**YOUR TASK**
For the material below, reproduce exactly each line from the one that has "This screenshot has width=1010, height=559." through the one that has "the Settings tab", and no others; pictures stay out.

**INPUT RECORDS**
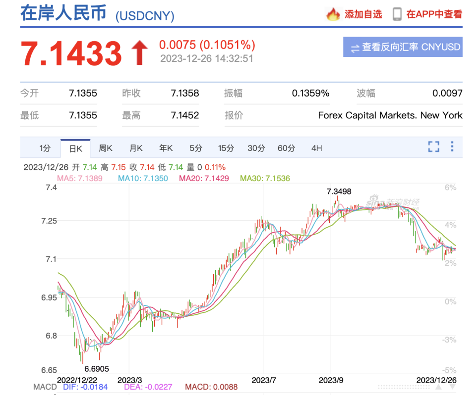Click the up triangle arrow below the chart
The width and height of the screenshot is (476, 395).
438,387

--

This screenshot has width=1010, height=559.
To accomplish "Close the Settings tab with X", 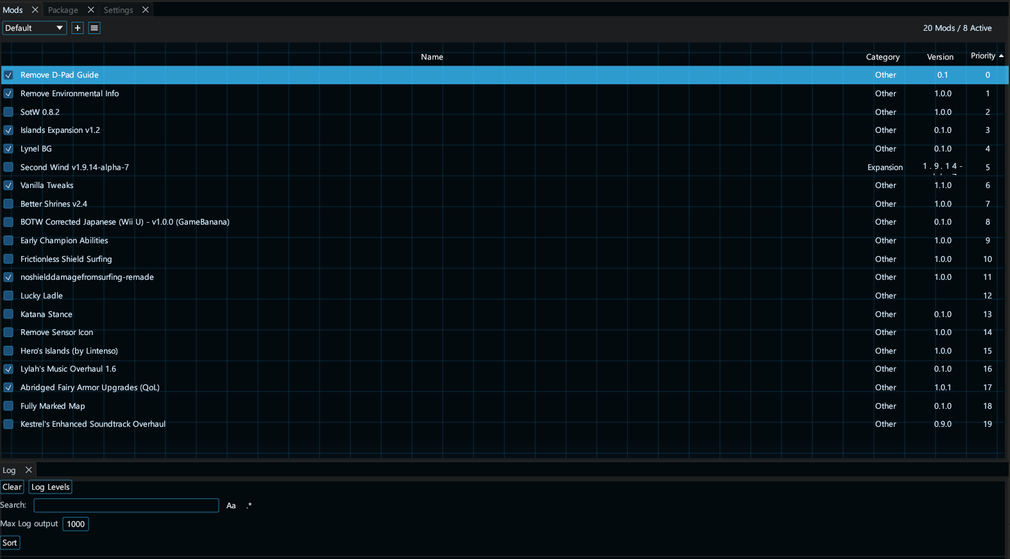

...

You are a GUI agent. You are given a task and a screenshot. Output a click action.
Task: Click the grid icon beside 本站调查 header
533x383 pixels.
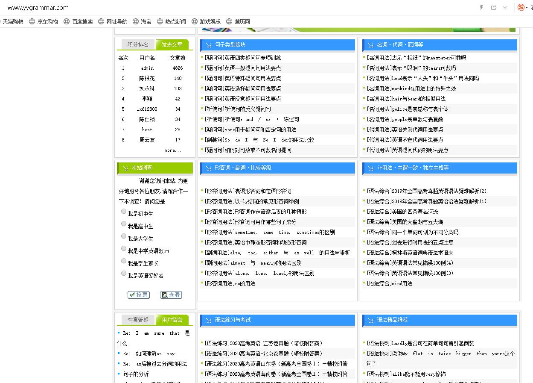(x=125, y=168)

**REPLY**
This screenshot has width=1010, height=559.
To accomplish "Close the Settings tab with X", 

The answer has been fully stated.